Da Vieste a Manfredonia la strada sale e scende per tornanti drammatici, tra foreste d’ombra e orizzonti di luce, in una solitudine quasi assoluta rotta ogni tanto dalla presenza di un boscaiolo o dallo strombettare di una vecchia macchina di funzionari o di una corriera. Il mare s’affaccia da ogni parte, è una piazza azzurra che ruota sotto il piede del promontorio. Si vede come il Gargano si solleva con forza dalla terra, dal litorale soffiato giù giù sino alle città e alle bianche cattedrali di Barletta e di Trani.
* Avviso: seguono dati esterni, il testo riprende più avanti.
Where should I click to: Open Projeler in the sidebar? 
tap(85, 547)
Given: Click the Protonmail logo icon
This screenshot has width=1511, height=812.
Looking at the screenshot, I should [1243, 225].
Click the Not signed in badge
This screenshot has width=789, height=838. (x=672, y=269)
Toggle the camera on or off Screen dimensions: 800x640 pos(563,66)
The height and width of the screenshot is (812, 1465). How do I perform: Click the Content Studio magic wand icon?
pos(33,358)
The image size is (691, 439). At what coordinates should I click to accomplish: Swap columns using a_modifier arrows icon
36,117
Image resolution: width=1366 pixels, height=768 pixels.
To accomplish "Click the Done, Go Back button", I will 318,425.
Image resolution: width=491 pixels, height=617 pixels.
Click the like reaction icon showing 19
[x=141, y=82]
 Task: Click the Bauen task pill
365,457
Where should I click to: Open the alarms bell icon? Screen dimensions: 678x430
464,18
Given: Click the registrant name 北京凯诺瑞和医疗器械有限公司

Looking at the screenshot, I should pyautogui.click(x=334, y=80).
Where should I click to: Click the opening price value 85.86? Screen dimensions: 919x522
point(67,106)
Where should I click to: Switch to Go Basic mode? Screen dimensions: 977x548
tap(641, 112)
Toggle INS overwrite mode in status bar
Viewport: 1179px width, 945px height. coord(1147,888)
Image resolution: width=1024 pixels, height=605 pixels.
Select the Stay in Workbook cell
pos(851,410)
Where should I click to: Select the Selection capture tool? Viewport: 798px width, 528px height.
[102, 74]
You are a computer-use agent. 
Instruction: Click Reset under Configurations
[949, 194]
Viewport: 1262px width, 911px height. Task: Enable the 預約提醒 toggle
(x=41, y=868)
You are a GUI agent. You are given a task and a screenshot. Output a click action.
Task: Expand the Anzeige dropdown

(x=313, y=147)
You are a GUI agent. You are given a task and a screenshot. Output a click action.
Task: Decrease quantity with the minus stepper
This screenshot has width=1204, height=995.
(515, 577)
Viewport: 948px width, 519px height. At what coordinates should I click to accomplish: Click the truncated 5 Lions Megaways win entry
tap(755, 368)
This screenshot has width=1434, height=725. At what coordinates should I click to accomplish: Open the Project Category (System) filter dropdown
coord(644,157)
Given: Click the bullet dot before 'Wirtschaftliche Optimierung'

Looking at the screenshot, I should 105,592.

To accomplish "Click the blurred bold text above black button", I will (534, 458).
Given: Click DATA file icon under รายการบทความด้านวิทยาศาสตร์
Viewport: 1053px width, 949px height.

Mattinata è, se è possibile l’incanto, più felice del suo nome, al vederla apparire all’improvviso nella valle che poi risaliamo verso Monte Sant’Angelo. Montagne fitte fitte di muretti a gironi verso il cielo e nei ripiani contadini che battono il grano, gli uni sugli altri come nei quadri dei primitivi. Monte S. Angelo è l’albergo dei miracolati e dei pellegrini: le sue case allineate come in uno scacchiere guardano il cielo e il mare. Si immagina quasi che i Santi degli ex voto, uscendo dalla porticina delle proprie nuvole, prendano terra su questi tetti così a portata di mano, s’affaccino ai balconi o giochino coi bambini per i viottoli. Ma il cuore segreto del paese è nel Santuario scavato col freddo dei suoi marmi dentro la terra come la stiva di un piroscafo carico di voti e di candele, tentennante nel buio ove salmodiano i ciechi. I quadretti ex voto dipinti forse da un mestierante narrano la storia dei miracolati.


Così appare Monte S. Angelo verso Oriente


Il Santuario sotterraneo di Monte S. Angelo è dedicato a San Michele e nei quadretti ex voto dei miracolati è sempre l’Arcangelo che appare con la spada in resta e la corona sul capo. Il carrettino rosa sotto il cielo chiaro in mezzo alle case di una immaginaria Palo del Colle è un delicato paesaggio. Forse, per questa semplice pulizia che andava rispettata, gli altri visitatori comunque devoti non hanno esitato a scrivere il proprio nome e a ricordarsi ai posteri. Gli italiani hanno la sperimentata mania di firmare dovunque.


Lungo la scala sotterranea che immette nel Santuario sono esposti gli ex voto dei miracolati: quadri, fucili, calchi


La storia del miracolato è narrata dal quadretto stesso e non c’è altro da aggiungere. C’è solo da rilevare la meticolosa precisione del racconto illustrato che nella nostra tradizione precede di molto i fumetti. Questa volta il pittore ha dovuto spingere la sua immaginazione al di là del paesaggio consueto e indovinare nientemeno che Roma e lustrare ben bene la carrozzeria di quell’autobus che somiglia a un giocattolo. Una « visione » ingenua e primitiva.


Chissà come ha fatto a salvarsi quest’uomo che cade in un pozzo tutto lastricato, e non soltanto di buone intenzioni. L’ingenuo vignettista ha avuto la mano pesante nel dimostrare che la grazia è sorprendente e che la testa di Greco Luigi è a prova di bomba. La cosiddetta verità che si tocca con mano, spesso si tocca anche col capo. Una bella vittoria per i « veristi » di tutti i tempi, se non fosse che il miracolo ha sempre bisogno di un’illusione.